AIM OF THE EXERCISE: From the entries that follow, copy each line containing the word "icon".

RECORDS FOR THE EXERCISE:
————————
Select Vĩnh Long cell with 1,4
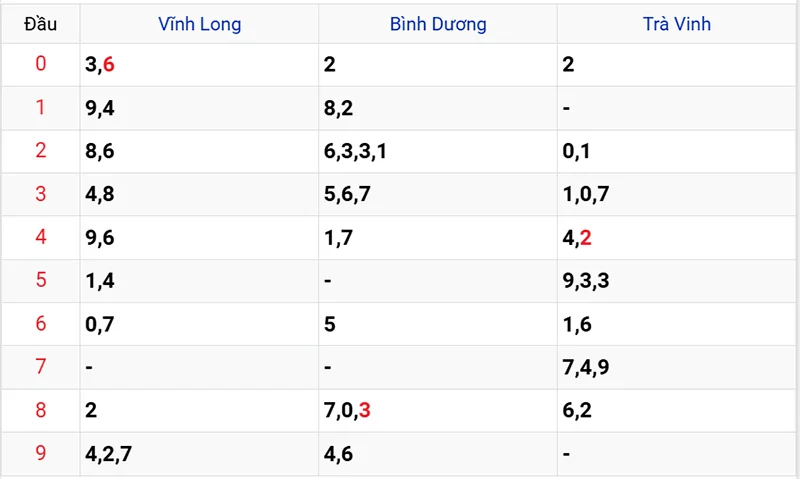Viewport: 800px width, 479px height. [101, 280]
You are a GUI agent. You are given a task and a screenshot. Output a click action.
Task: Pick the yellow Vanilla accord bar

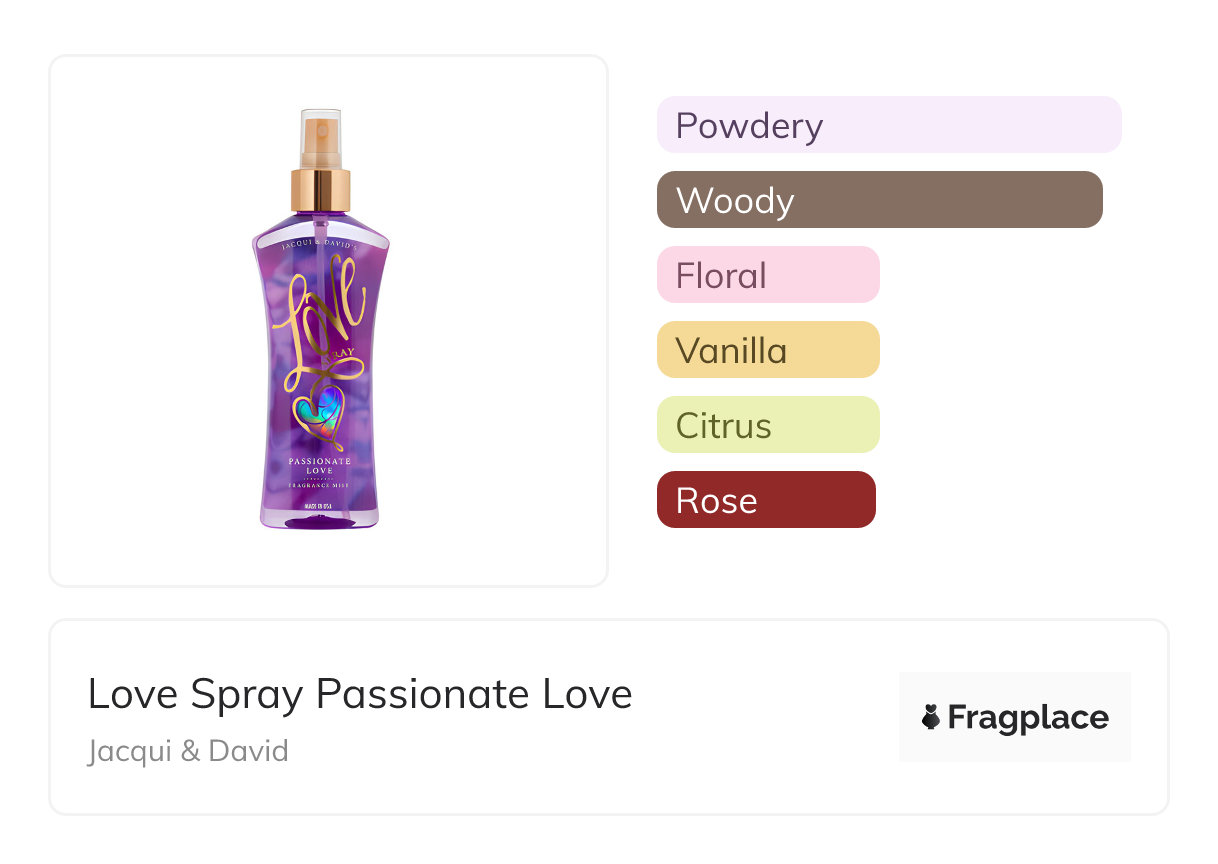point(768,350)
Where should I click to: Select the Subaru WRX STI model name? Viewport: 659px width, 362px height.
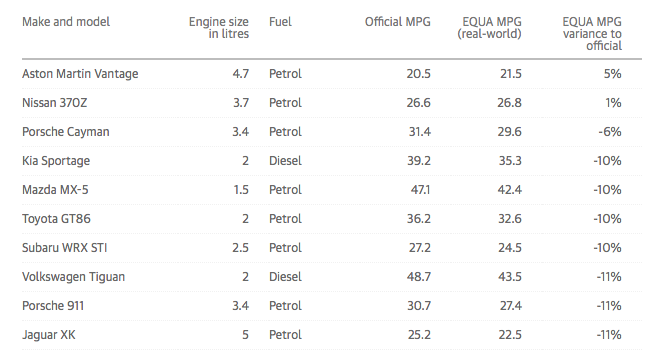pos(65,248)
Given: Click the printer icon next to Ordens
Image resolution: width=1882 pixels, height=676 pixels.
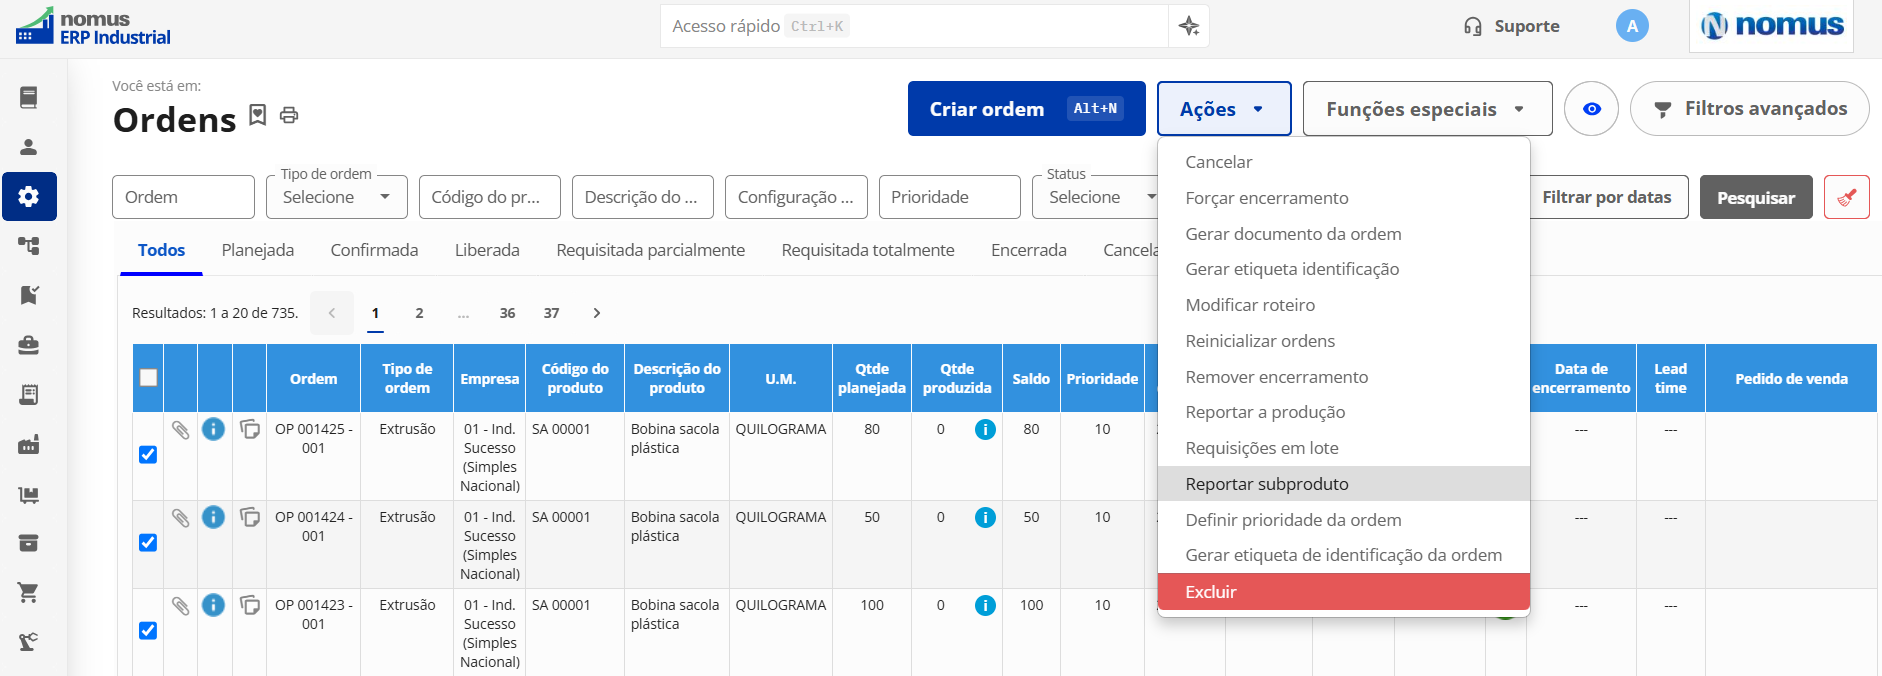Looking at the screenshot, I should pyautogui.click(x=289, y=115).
————————
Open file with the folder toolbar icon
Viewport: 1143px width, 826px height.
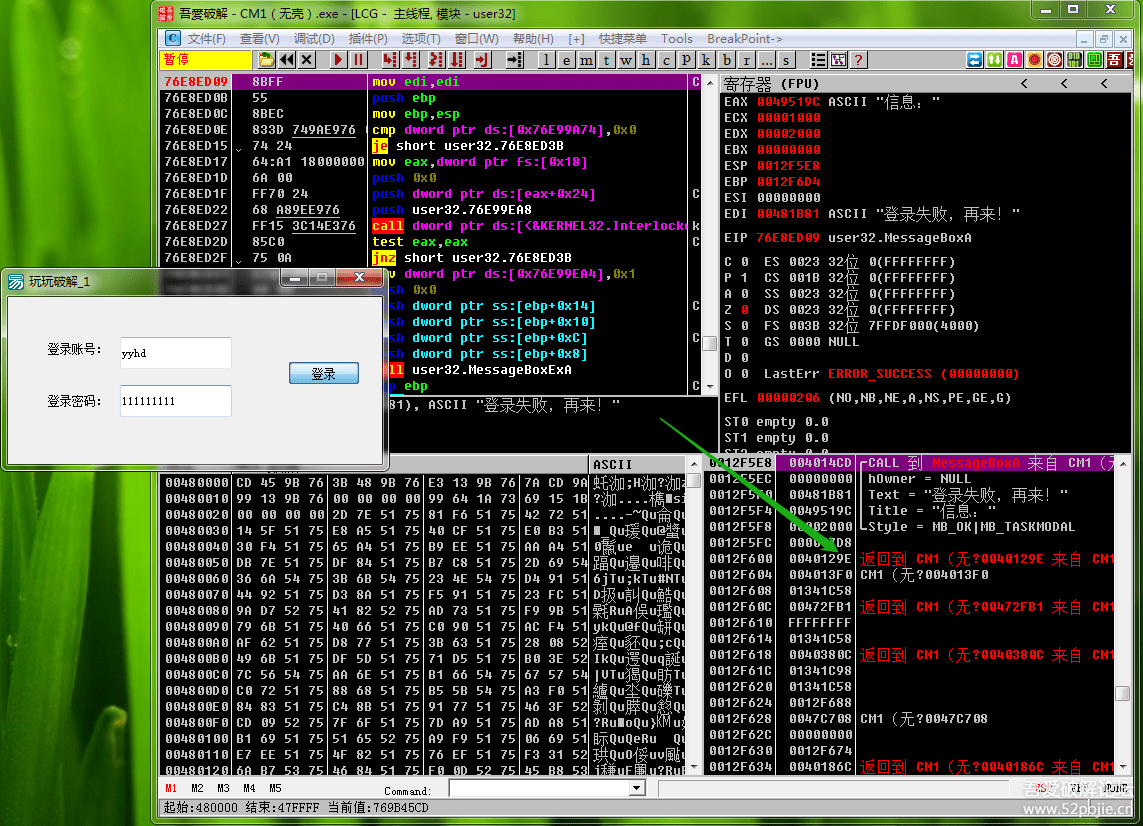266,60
————————
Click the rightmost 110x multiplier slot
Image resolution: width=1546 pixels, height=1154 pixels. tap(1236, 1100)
————————
SOLVED PROBLEM:
Given: Click the printer icon next to Ordens
Open file with the folder toolbar icon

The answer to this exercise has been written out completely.